Extracted data entries:
========================
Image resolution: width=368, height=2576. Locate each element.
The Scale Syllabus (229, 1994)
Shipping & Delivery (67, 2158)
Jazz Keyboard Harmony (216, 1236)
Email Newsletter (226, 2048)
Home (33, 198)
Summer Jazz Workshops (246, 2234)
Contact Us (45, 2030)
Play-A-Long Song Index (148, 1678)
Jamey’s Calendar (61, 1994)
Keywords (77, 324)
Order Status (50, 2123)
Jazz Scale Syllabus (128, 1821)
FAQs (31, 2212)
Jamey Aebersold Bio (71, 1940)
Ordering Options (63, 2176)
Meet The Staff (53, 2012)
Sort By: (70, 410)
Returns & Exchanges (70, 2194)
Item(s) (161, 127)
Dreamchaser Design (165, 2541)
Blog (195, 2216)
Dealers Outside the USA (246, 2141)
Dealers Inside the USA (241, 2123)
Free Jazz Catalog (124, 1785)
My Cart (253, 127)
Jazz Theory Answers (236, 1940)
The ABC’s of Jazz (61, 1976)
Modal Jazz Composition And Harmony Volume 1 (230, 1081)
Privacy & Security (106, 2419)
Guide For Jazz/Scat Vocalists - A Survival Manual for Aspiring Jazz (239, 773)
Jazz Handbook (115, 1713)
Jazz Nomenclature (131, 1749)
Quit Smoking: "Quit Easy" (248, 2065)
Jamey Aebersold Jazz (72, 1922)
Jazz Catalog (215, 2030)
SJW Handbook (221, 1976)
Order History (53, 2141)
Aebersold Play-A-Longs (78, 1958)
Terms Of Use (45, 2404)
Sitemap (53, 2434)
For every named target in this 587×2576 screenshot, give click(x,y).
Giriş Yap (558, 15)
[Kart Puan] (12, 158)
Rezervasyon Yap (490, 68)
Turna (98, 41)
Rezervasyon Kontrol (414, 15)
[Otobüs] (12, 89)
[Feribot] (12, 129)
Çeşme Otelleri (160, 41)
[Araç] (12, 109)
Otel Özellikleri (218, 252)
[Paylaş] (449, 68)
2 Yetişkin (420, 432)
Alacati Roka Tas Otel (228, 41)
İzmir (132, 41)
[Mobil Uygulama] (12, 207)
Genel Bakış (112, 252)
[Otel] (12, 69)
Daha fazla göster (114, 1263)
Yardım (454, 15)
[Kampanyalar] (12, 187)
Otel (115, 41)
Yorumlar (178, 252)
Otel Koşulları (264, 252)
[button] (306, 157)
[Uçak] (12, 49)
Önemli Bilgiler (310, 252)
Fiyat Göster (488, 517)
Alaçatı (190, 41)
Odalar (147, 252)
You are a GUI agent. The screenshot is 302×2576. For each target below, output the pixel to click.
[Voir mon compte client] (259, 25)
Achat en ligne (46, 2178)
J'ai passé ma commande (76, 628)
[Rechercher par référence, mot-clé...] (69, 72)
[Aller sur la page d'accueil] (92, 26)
========================
ASSIGNED TASK: Above are the records; copy exactly the lines from the one with "The ABC’s of Jazz (61, 1976)" through the final line.

WORKED SOLUTION:
The ABC’s of Jazz (61, 1976)
Modal Jazz Composition And Harmony Volume 1 (230, 1081)
Privacy & Security (106, 2419)
Guide For Jazz/Scat Vocalists - A Survival Manual for Aspiring Jazz (239, 773)
Jazz Handbook (115, 1713)
Jazz Nomenclature (131, 1749)
Quit Smoking: "Quit Easy" (248, 2065)
Jamey Aebersold Jazz (72, 1922)
Jazz Catalog (215, 2030)
SJW Handbook (221, 1976)
Order History (53, 2141)
Aebersold Play-A-Longs (78, 1958)
Terms Of Use (45, 2404)
Sitemap (53, 2434)
For every named target in this 587×2576 screenshot, give click(x,y).
Giriş Yap (558, 15)
[Kart Puan] (12, 158)
Rezervasyon Yap (490, 68)
Turna (98, 41)
Rezervasyon Kontrol (414, 15)
[Otobüs] (12, 89)
[Feribot] (12, 129)
Çeşme Otelleri (160, 41)
[Araç] (12, 109)
Otel Özellikleri (218, 252)
[Paylaş] (449, 68)
2 Yetişkin (420, 432)
Alacati Roka Tas Otel (228, 41)
İzmir (132, 41)
[Mobil Uygulama] (12, 207)
Genel Bakış (112, 252)
[Otel] (12, 69)
Daha fazla göster (114, 1263)
Yardım (454, 15)
[Kampanyalar] (12, 187)
Otel (115, 41)
Yorumlar (178, 252)
Otel Koşulları (264, 252)
[button] (306, 157)
[Uçak] (12, 49)
Önemli Bilgiler (310, 252)
Fiyat Göster (488, 517)
Alaçatı (190, 41)
Odalar (147, 252)
You are a GUI agent. The screenshot is 302×2576. For each target below, output the pixel to click.
[Voir mon compte client] (259, 25)
Achat en ligne (46, 2178)
J'ai passé ma commande (76, 628)
[Rechercher par référence, mot-clé...] (69, 72)
[Aller sur la page d'accueil] (92, 26)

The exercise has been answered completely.